At Hatton James we like the whistleblowing provisions in UK employment law.

They provide a means for employees with less than two years’ service to bring employment tribunal claims for unfair dismissal even though they have less than two years service. And it provides another route to compensation for employees with two years’ service.

The coalition government tried to swing the law towards the employer by tweaking the hurdles that an employee has to jump through to bring a whistleblowing claim (public interest disclosure in the legal jargon).

This tweak was to make the employee prove that they acted “in the public interest”. This means that that they had to be thinking of someone other than themselves when they complained about, say, unfair management action.  Before this, the employee could use whistleblowing laws to their advantage if they could just show that the employer’s behaviour fell below standard in his own case and they complained about this.

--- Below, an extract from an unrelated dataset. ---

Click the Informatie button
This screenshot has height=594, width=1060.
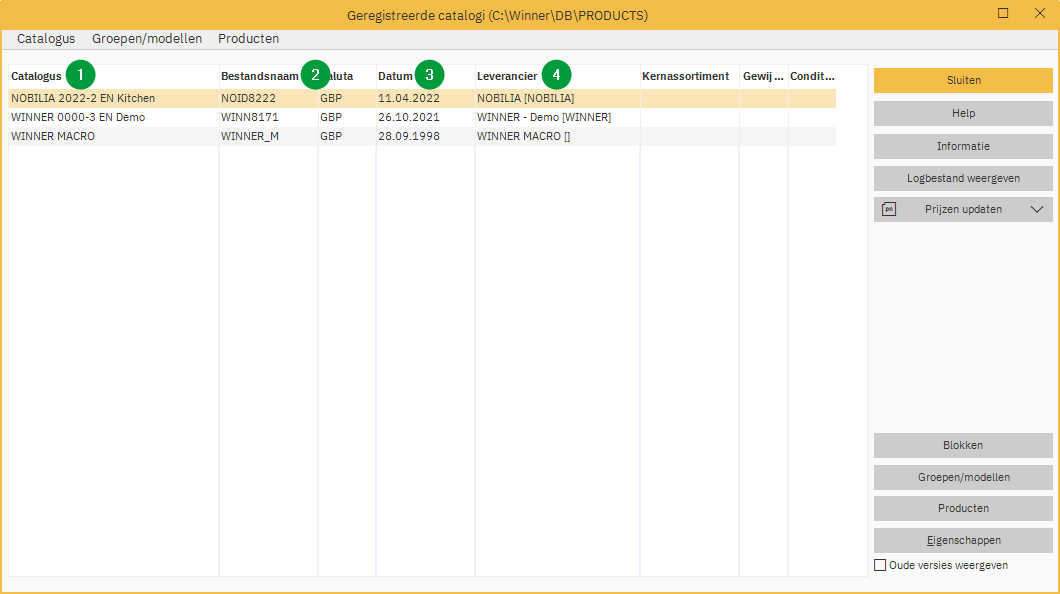coord(962,146)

The Government thought that this tweak would weed out a lot of complaints.

Employment tribunals shift whistleblowing law back towards employees 1But clearly, the judges don’t like this tweak and are trying to reduce its impact.

The Employment Appeals Tribunal has held, in two recent cases, that a minimal amount of ‘public interest’ will do.

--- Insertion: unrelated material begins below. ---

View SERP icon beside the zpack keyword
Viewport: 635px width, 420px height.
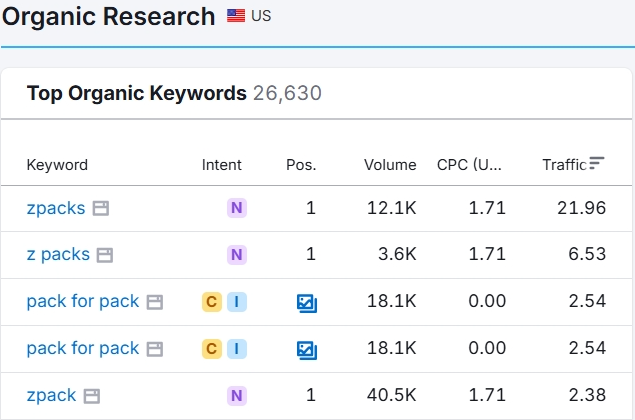tap(91, 396)
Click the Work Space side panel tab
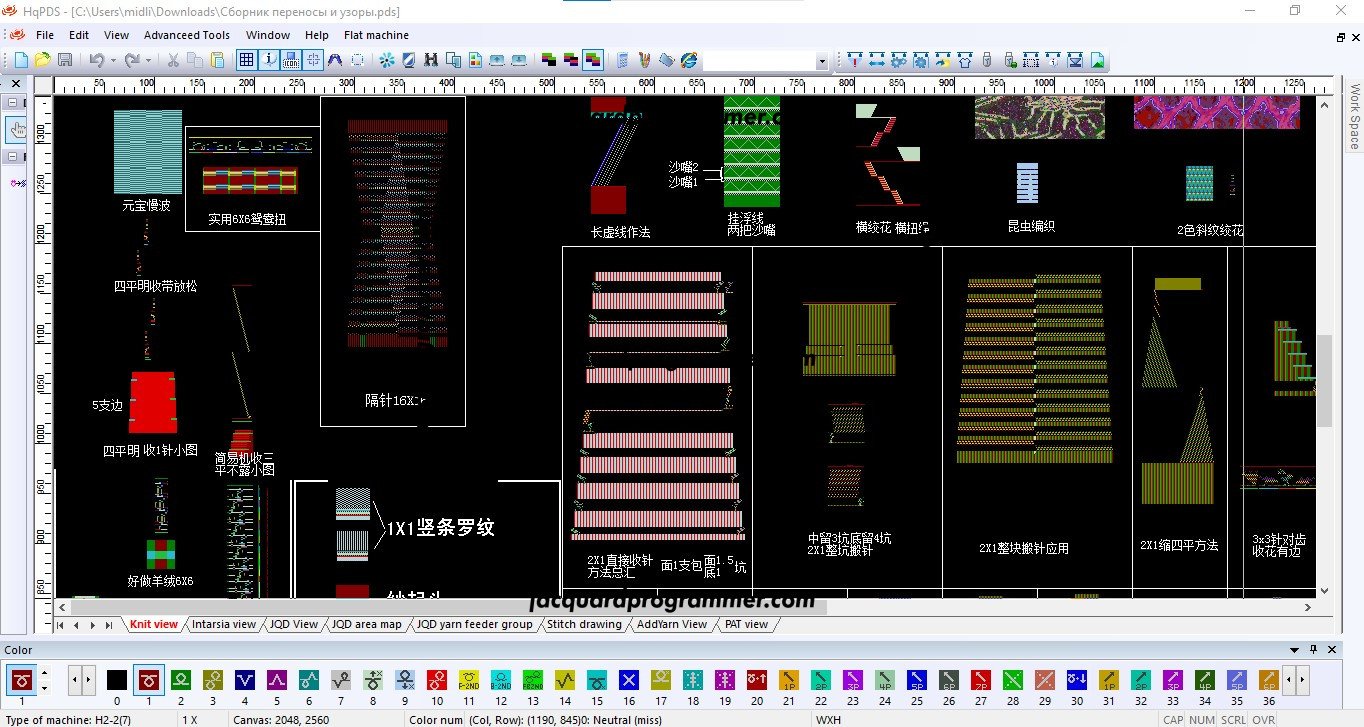Image resolution: width=1364 pixels, height=727 pixels. (1355, 117)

In one case, an employee who complained that the bonus figures for him and 100 colleagues were being reduced because the employer was not presenting sales figures fairly. The employment tribunal held that the disclosure was made with a reasonable belief that it was ‘in the public interest’, and the Employment Appeal Tribunal agreed.

In the other case four lorry drivers got together to complain that overtime was not being distributed fairly.

Unfortunately for employees, a dispute affecting an individual will not normally satisfy the “public interest test” but a disclosure relating to a relatively small group of people may do. We currently have two cases where we are arguing that the employees who complained about their treatment at the hands of the employer shouldn’t have their claims dismissed, on the grounds that the employer was acting the same way with colleagues.

In future, we will encourage employees who may have future employment tribunal claims to get together to make complaints; there is safety in numbers.

Case reports: Underwood v Wincanton Plc and Chesterton Global Ltd v Nurmohamed.